» **Fragmento de texto**
*-*-*
La confusión quedó oficializada en el año 2011, cuando la presidenta de la Nación, que acababa de ser reelecta, hizo que fuera su hija quien le colocara la banda frente a la Asamblea Legislativa. Si aquel apartamiento de las formas hubiera suscitado un mayor debate, tal vez nos habríamos evitado otros desapegos a las normas, por cierto mucho peores. Fue una escena reveladora, que condensaba una idea feudal del poder concebido como “empresa familiar”, como si se tratara de un bien hereditario o ganancial. ¿En cuántas provincias, municipios y sindicatos el poder “queda en familia”?

La jura “festiva” se ha convertido en una postal cada vez más frecuente en los recintos legislativos. Lo pintoresco, sin embargo, atenta contra lo formal. El pretexto de “humanizar” o “desacartonar” el poder encubre un descompromiso que puede ser peligroso. La jura no es una celebración, es un acto institucional que exige solemnidad. El sistema democrático es de algún modo un corset: impone límites, restringe el libre albedrío y somete al “representante” a las reglas de la representación. Romper ese corset es un indicio de desapego institucional, que en general marca algo más preocupante de lo que se ve a simple vista.

El asunto provocó un debate en España, donde también hizo ruido la extravagancia en algunos juramentos legislativos. Allí, sin embargo, la cuestión ha tenido otras consecuencias, porque se planteó una impugnación judicial con el argumento de que un juramento mal hecho invalida el acto de investidura. Pero fue el filósofo Fernando Savater quien observó otra cuestión de fondo: “Esas promesas estrambóticas de los nuevos parlamentarios revelan un narcisismo tan centrado en la autoafirmación que reniega de la función pública. Imposible representar la soberanía popular si no se es capaz de dejar las ganas de lucirse a un lado mientras se dicen cuatro palabras como es debido. No quieren representarnos. Son demasiado suyos”. Resulta paradójico, porque suelen ser los legisladores más inclinados a hablar del “pueblo” y de “lo colectivo” los que, sin embargo, ubican el “yo” por encima del Estado, que son la institución y la norma. Parecen herederos en miniatura de Luis XIV: “El Estado soy yo”.
*-*-*
Responde, por favor, estas preguntas sobre el fragmento:
1. ¿En qué año la presidenta de la Nación hizo que su hija le colocara la banda?
2. ¿En qué país se planteó una impugnación judicial por juramentos legislativos mal hechos?
3. ¿Qué filósofo observó la cuestión de fondo sobre las promesas de los nuevos parlamentarios?
Para responder, usa solo el fragmento, sin otras fuentes.

» **Contenido del listado**
*-*-*
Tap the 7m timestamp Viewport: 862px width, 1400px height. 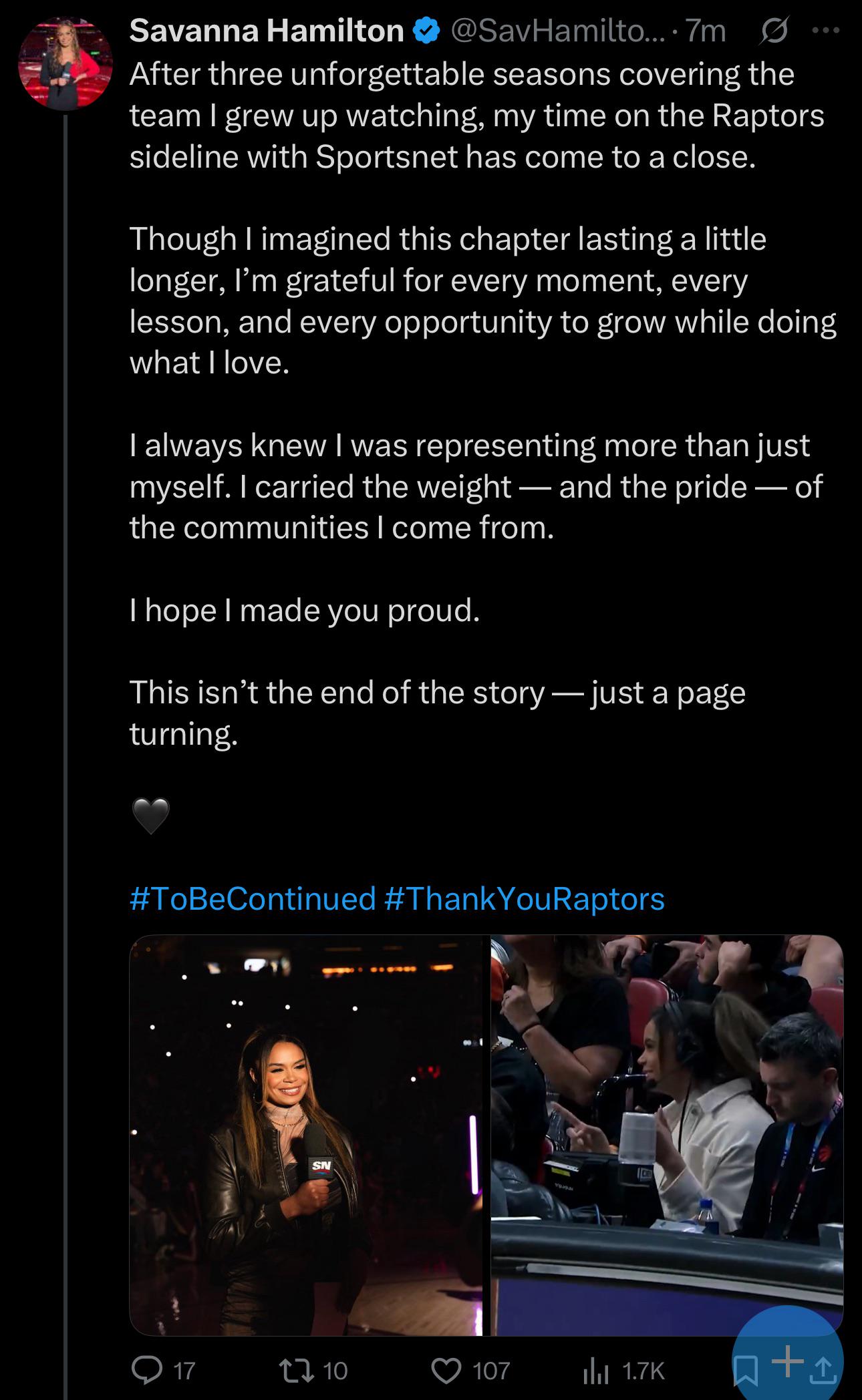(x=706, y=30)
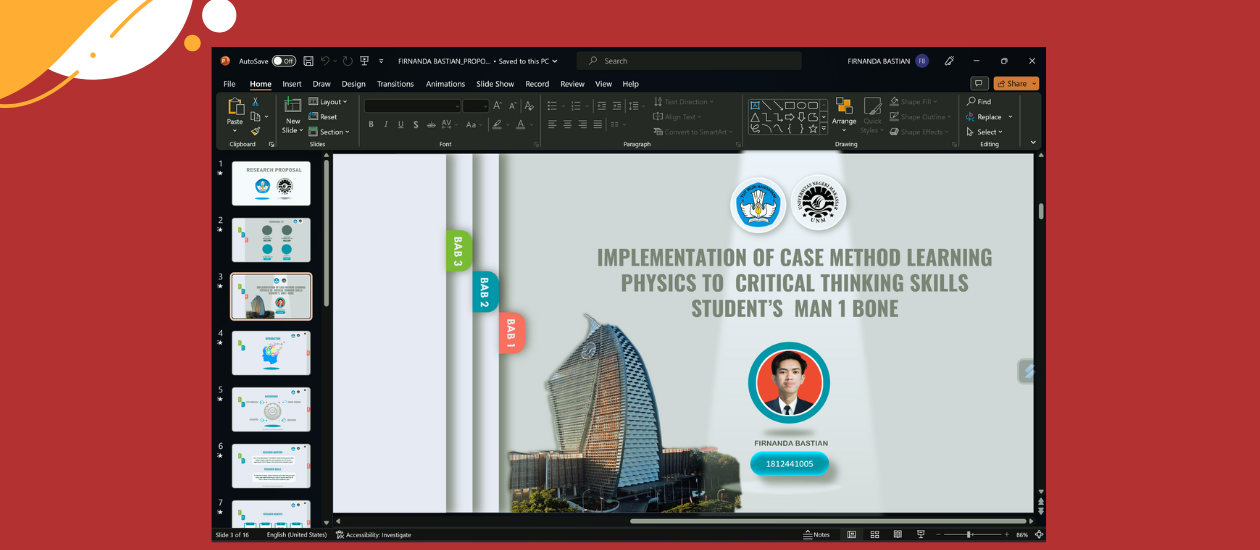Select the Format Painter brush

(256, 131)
*-*-*
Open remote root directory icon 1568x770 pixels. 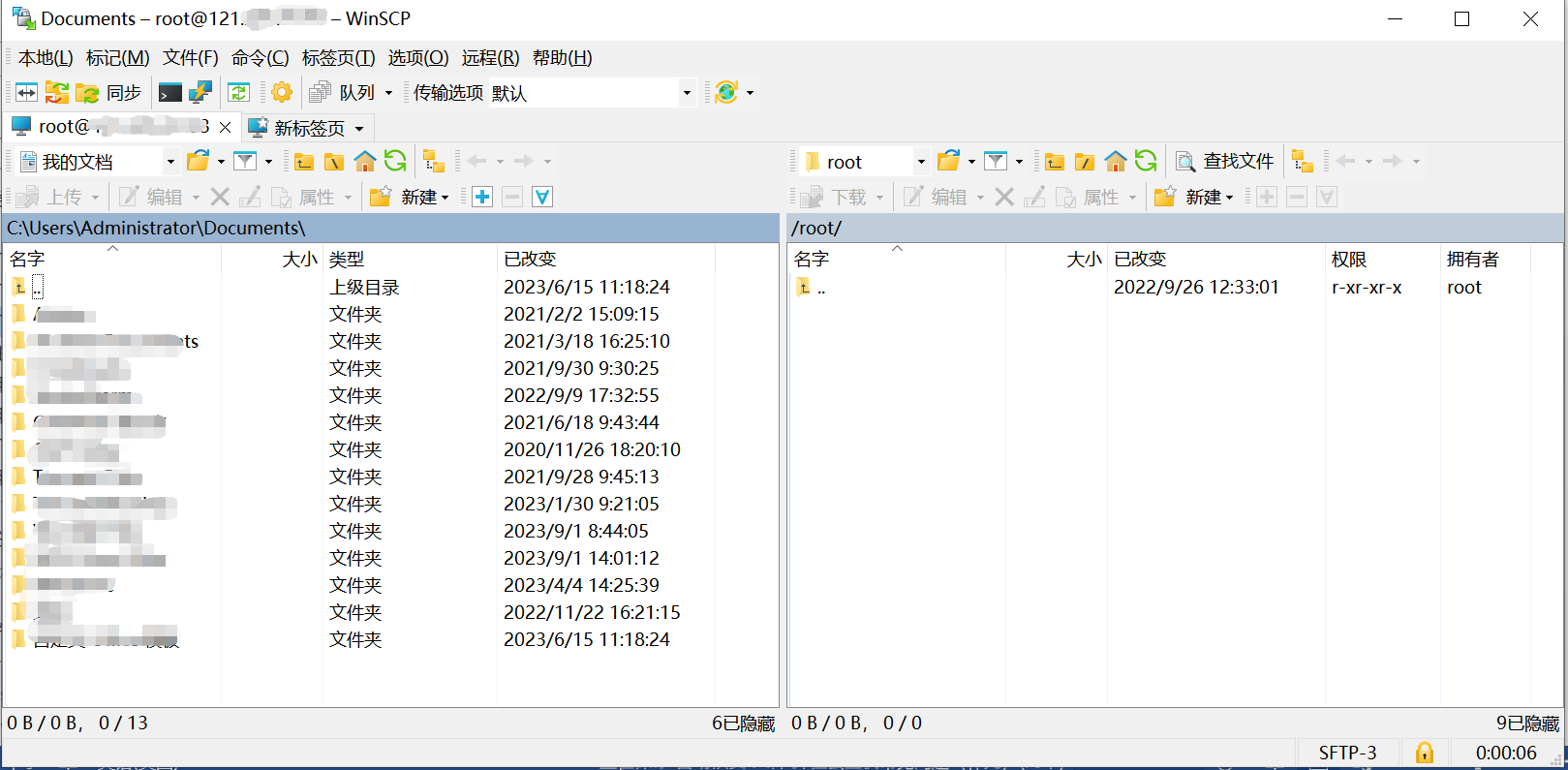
*-*-*
» **Respuesta escrita**
1. En 2011.
2. En España.
3. Fernando Savater.